Intervention de Laurence Cohen

Commission d'enquête Hôpital — Réunion du 24 février 2022 à 14h00
Audition de M. Olivier Véran ministre des solidarités et de la santé

Photo de Laurence CohenLaurence Cohen :

Merci, Monsieur le ministre. Je ne vais pas revenir sur nos points de désaccord, dans la mesure où nous ne parviendrons pas à nous convaincre, mais je souhaite revenir sur certains de vos propos. Je m'appuie sur les auditions que nous avons pu avoir depuis le début de la commission d'enquête et le vécu des personnels de santé. Personnellement, j'ai été particulièrement frappée par l'état des urgences, ce qui correspond aux témoignages que j'ai reçus dans mon département. Ce n'est pas un problème nouveau, qui ne date pas de la crise sanitaire. Les urgences constituent un problème à ne pas traiter séparément du reste de notre système de santé. Je pense que nous sommes d'accord à ce sujet.

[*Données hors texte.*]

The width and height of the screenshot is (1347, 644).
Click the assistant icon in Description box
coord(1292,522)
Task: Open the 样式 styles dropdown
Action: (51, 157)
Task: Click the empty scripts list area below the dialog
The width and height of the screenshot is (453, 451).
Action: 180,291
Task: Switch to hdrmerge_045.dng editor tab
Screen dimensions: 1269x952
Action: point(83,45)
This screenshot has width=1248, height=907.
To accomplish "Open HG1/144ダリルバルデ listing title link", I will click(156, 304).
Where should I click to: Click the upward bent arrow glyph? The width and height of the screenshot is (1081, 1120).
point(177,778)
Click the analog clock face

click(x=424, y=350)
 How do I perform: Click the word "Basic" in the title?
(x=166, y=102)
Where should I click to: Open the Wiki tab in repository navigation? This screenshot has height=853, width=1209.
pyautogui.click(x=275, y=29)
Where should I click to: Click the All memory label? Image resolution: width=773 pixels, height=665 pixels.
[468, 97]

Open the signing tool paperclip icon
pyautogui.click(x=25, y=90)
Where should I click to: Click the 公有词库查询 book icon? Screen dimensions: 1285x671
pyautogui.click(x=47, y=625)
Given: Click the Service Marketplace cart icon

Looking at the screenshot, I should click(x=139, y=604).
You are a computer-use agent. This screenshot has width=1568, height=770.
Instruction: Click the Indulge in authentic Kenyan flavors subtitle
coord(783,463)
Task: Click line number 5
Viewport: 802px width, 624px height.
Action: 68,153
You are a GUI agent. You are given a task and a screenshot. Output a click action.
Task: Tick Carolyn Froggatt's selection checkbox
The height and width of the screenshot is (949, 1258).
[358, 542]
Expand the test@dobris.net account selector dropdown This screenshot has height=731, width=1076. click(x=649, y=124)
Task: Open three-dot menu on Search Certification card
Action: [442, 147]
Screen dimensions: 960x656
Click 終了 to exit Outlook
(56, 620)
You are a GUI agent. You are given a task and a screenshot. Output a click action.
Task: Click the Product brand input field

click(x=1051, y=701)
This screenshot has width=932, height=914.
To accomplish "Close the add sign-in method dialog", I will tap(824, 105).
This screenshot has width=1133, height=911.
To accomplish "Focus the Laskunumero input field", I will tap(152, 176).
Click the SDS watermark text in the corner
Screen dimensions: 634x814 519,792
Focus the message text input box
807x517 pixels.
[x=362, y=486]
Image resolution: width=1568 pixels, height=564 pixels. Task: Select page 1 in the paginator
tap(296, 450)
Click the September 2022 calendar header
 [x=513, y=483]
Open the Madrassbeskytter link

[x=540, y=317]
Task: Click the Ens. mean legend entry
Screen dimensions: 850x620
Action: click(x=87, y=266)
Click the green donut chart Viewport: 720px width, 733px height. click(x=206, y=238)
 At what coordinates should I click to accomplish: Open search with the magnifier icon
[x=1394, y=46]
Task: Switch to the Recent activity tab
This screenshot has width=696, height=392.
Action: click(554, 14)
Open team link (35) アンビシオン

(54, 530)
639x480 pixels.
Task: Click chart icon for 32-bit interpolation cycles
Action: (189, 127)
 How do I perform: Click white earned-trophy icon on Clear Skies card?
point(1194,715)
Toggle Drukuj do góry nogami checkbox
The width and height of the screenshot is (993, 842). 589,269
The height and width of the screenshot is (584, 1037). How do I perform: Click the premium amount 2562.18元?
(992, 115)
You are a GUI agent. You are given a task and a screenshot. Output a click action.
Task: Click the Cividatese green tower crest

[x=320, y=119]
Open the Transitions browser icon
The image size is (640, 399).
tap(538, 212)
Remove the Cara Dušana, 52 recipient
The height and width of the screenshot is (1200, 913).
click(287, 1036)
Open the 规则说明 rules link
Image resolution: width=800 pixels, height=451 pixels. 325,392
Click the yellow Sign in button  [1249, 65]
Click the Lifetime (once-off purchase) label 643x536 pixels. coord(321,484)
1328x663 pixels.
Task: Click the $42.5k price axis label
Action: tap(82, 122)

Il a été dénoncé le fait que lorsqu'on est urgentiste, on l'est à vie. Je vous avais interrogé à ce sujet ; vous considérez à juste titre que ce métier est particulièrement épuisant et qu'il faudrait ne pas l'être à vie. Il conviendrait dès lors de décloisonner cette spécialité d'urgence et de rétablir la capacité de la médecine d'urgence. Il s'agit de permettre à un médecin d'être urgentiste tout en travaillant dans un centre de santé. Je n'ai pas eu le sentiment dans vos propos que vous étiez hostile à cette perspective. Comment mettre en place ces mesures au niveau gouvernemental ?

Sur les urgences, nous constatons un affaiblissement du niveau 2, c'est-à-dire des hôpitaux de proximité tels qu'ils existaient par le passé. Des services d'urgences disparaissent ou doivent réduire leur temps d'ouverture, ce qui crée une catastrophe, compte tenu du maillage actuel de la médecine de ville. Comment y remédier ? Il me semble nécessaire de raisonner en filière de soins, mais nous en sommes loin.

Vous avez évoqué la formation. Il nous a été affirmé à plusieurs reprises que les médecins ou les infirmières bénéficieraient d'une formation de « moins bonne qualité ». Le nombre de professeurs disponibles pour enseigner est en diminution, ce qui est problématique. Compte tenu des conditions de travail dans les hôpitaux, la notion de compagnonnage a disparu. Ce compagnonnage assuré par les anciens n'est plus possible, en raison du nombre de professionnels qui exercent et du nombre de professeurs chargés d'enseigner. Nous avons auditionné des professionnels qui ont alerté sur la dimension catastrophique de la situation. 30 % des étudiantes et des étudiants infirmiers n'achèvent pas leurs études. Comment agir ? Au niveau de l'attractivité des métiers, ne faut-il pas prévoir un ratio entre patients/soignants et revenir sur les statuts ?

Enfin, nous avons été alertés à plusieurs reprises sur la gouvernance. Les soignants sont soumis ou démis dans de nombreux endroits. Le pouvoir des directions d'hôpital est absolu. Depuis la loi HPST, les médecins sont nommés par l'administration. Il en résulte beaucoup de souffrance au sein des personnels médicaux. Des médecins-chefs des urgences sont obligés de revenir de vacances pour assurer leur mission et ne reçoivent même pas un remerciement de leur direction. Il faut remettre de l'humain au sein de l'hôpital. Que comptez-vous faire pour remédicaliser la gouvernance ? La direction médicale doit être soutenue par un accompagnement administratif, nécessaire, mais non dominant. Dans mon esprit, il ne s'agit pas de donner le pouvoir aux médecins, mais au secteur médical dans son sens large en intégrant des élus et des usagers dans les conseils d'administration.